● **TEXTO PROPORCIONADO**
-------------------------
Las cámaras de eco

Por: Alex Haro Díaz

Una de las preguntas más comunes que hacen los alumnos a los maestros es: ¿quién es su favorito? Como un buen padre salomónico yo trato, en la medida de mis posibilidades, de ser tan lindo como me sea posible. “A todos los estimo”, “cada uno es especial a su manera”, “yo los odio a todos” (mi especial favorita), etcétera. 

Otra de las más habituales es: ¿quién le cae peor (refiriéndose a un alumno)? Maldita sea la curiosidad humana, por no decir el morbo, que nos terminará matando. De igual forma, por lo general, trato de no responder o dar respuestas parciales y medio vacías. Sin embargo, en muy pocas ocasiones, me he atrevido a dar la respuesta más honesta. Hoy, en esta columna, la comparto con quien esté aquí para leerla (¡hola!, queridos tres o cuatro lectores constantes, ja, ja, ja).

Como decía Lipovetsky en La era del vacío, el mayor mal de nuestra era es la indiferencia. Es un cáncer que contamina no el cuerpo ni la mente de las personas, sino que corrompe sus espíritus, convirtiéndolos en esclavos del placer sin alma, sin profundidad ni trascendencia. Ese es el peor alumno, para mí al menos, el indiferente, ese al que no le interesa absolutamente nada que no sea el placer momentáneo, efímero y adictivo que puede hallarse sin complejidad en ciertas sustancias prohibidas.

¿Cómo se ve esto en el aula? Es fácilmente apreciable en los salones donde para cumplir con el estereotipo “hollywoodense” del desierto vacío, ese en el que no pasa nada, solo falta que se atraviese un arbusto seco en medio de la escena. Esas aulas en las que la voz del maestro rebota sola, sin estorbos, navegando sin rumbo y sin vela por las cuatro paredes son absolutos calabozos del espíritu, morgues repletas de la desesperanza humana.

Ojo, yo sé que hay gente que no habla en clase por miedo, nervios o ansiedad social. Lo entiendo. Esta “crítica” no va para ustedes. A veces, los silencios más dolorosos no son provocados por la ausencia de palabras, sino que se evidencian por la falta de alma que se adivina tras los ojos de un alumno desinteresado.

Ahí, justo en ese momento, es cuando el aula se convierte en una cámara de eco, un lugar donde las ideas no nacen y mueren, sino que son abortadas mucho antes de que pueda llegar a formarse su feto. Ahí mismo, también, es donde muere el conocimiento, y el alma del concepto que generó a la Academia.
-------------------------
(Registros almacenados)
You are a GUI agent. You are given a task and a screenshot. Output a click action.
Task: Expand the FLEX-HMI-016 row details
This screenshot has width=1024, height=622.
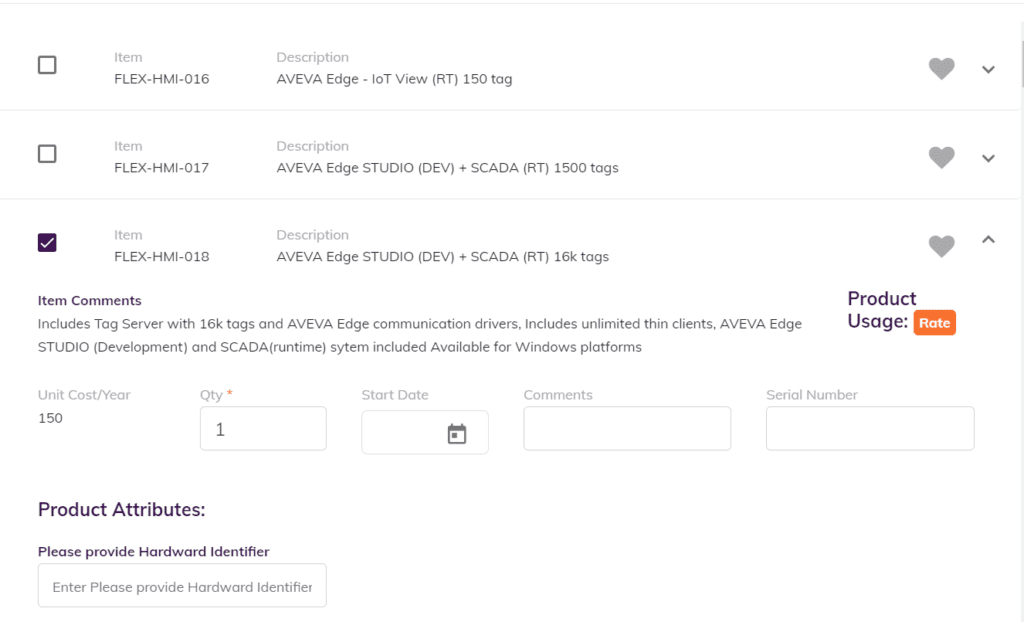coord(988,69)
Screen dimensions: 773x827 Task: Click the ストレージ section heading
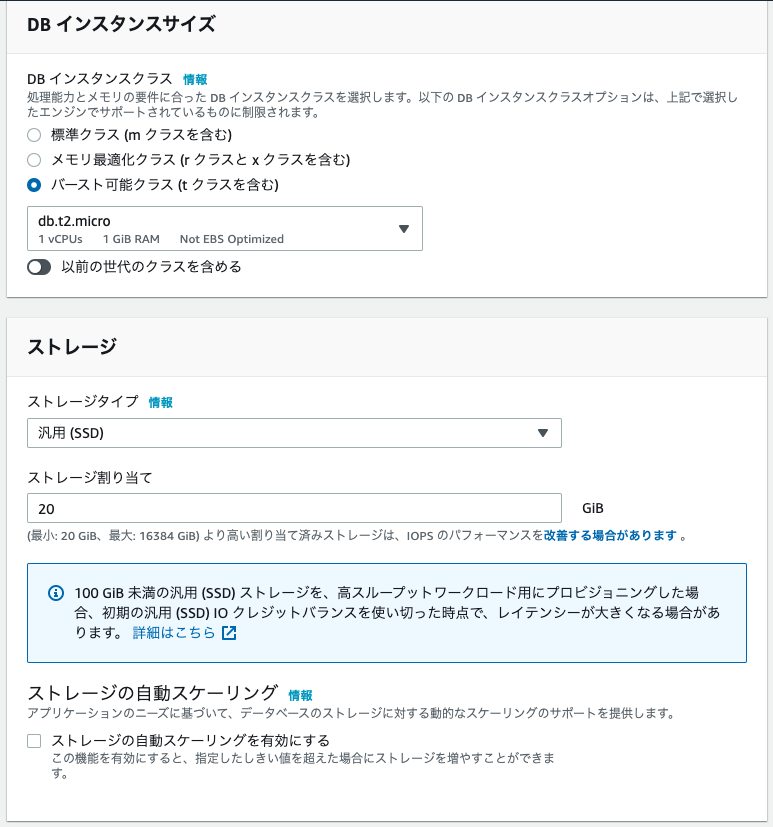pyautogui.click(x=71, y=347)
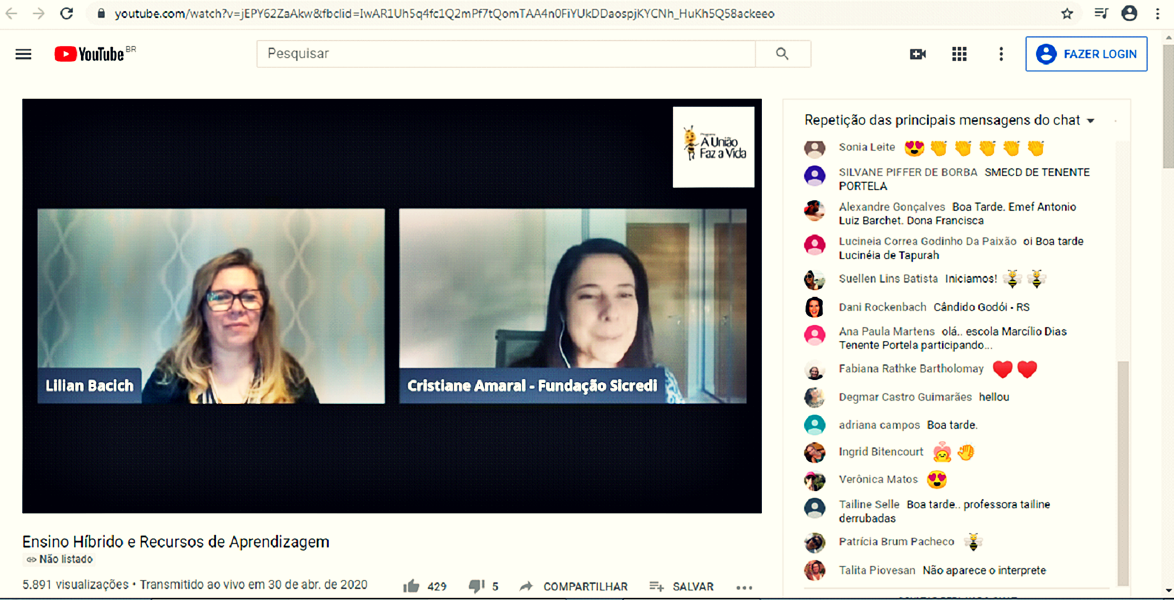Click Sonia Leite's chat avatar
Image resolution: width=1174 pixels, height=600 pixels.
tap(815, 148)
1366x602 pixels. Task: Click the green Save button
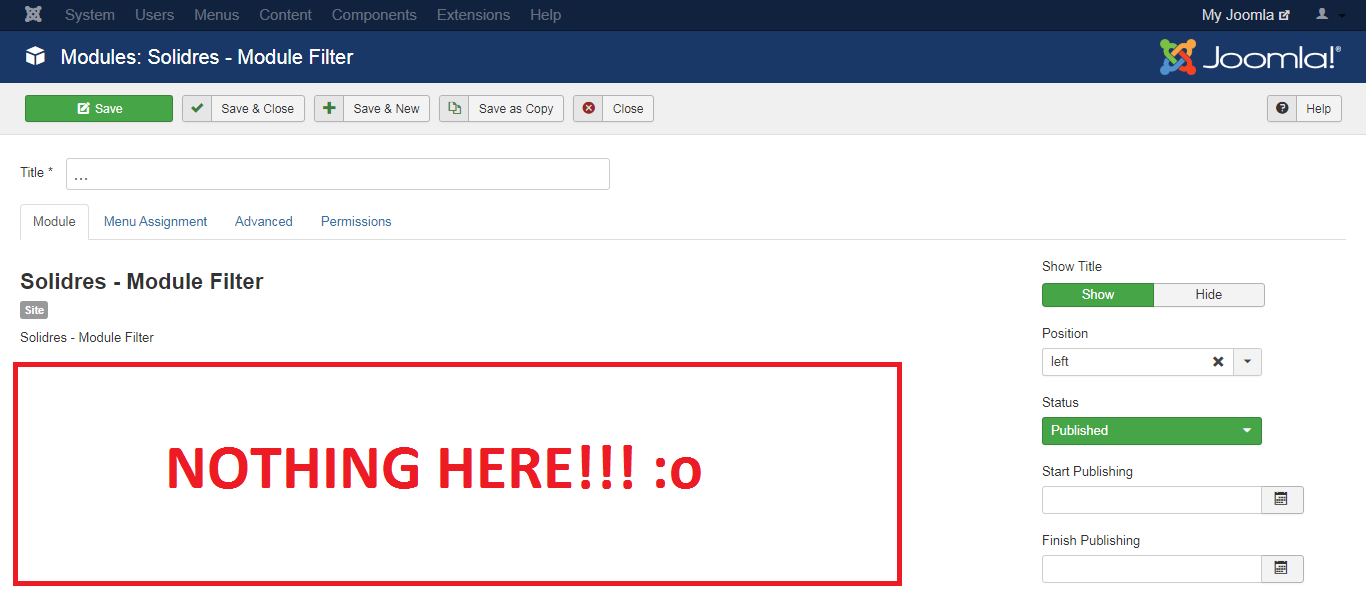coord(99,109)
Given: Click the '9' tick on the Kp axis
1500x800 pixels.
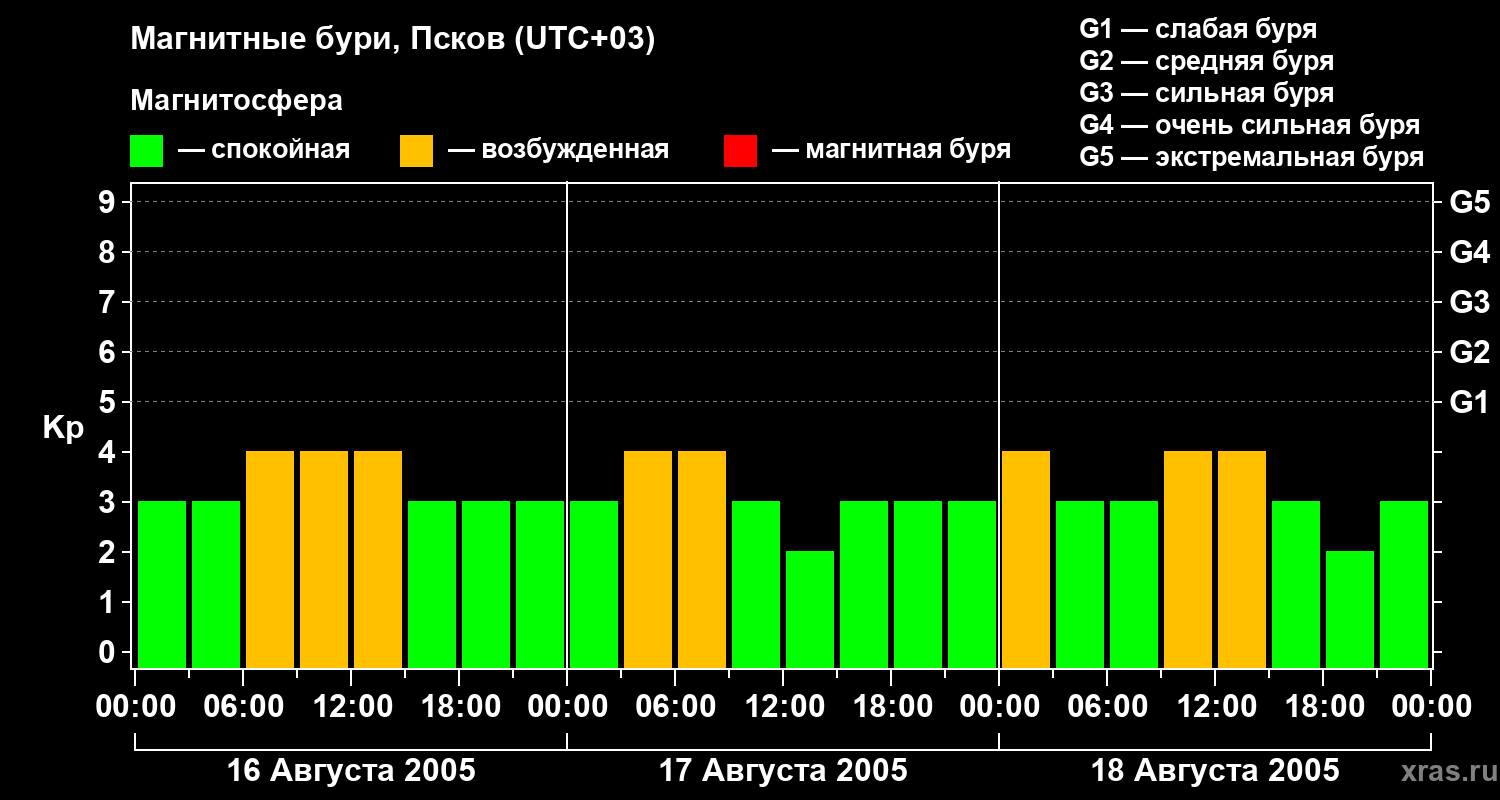Looking at the screenshot, I should pos(108,202).
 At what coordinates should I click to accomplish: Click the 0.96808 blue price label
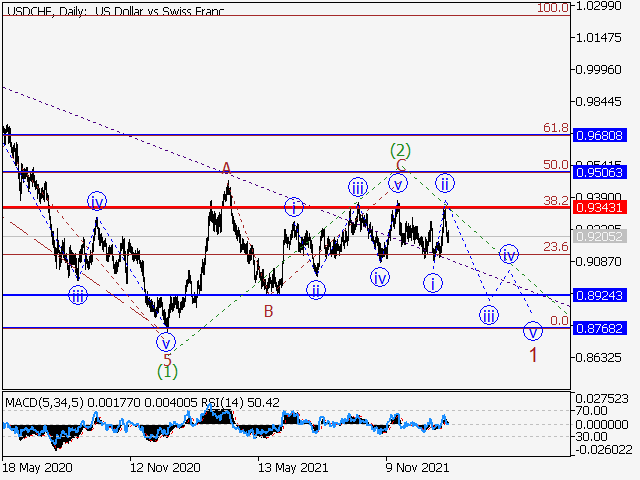[x=600, y=135]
-------------------------
● **PROBLEMA**
¿Cuál es el pasaje de la columna sobre las cámaras de eco que va desde "Por: Alex Haro" hasta "ja, ja, ja)."? Extráelo tal cual aparece, sin cambiar nada.

● **RESPUESTA ESPERADA**
Por: Alex Haro Díaz

Una de las preguntas más comunes que hacen los alumnos a los maestros es: ¿quién es su favorito? Como un buen padre salomónico yo trato, en la medida de mis posibilidades, de ser tan lindo como me sea posible. “A todos los estimo”, “cada uno es especial a su manera”, “yo los odio a todos” (mi especial favorita), etcétera. 

Otra de las más habituales es: ¿quién le cae peor (refiriéndose a un alumno)? Maldita sea la curiosidad humana, por no decir el morbo, que nos terminará matando. De igual forma, por lo general, trato de no responder o dar respuestas parciales y medio vacías. Sin embargo, en muy pocas ocasiones, me he atrevido a dar la respuesta más honesta. Hoy, en esta columna, la comparto con quien esté aquí para leerla (¡hola!, queridos tres o cuatro lectores constantes, ja, ja, ja).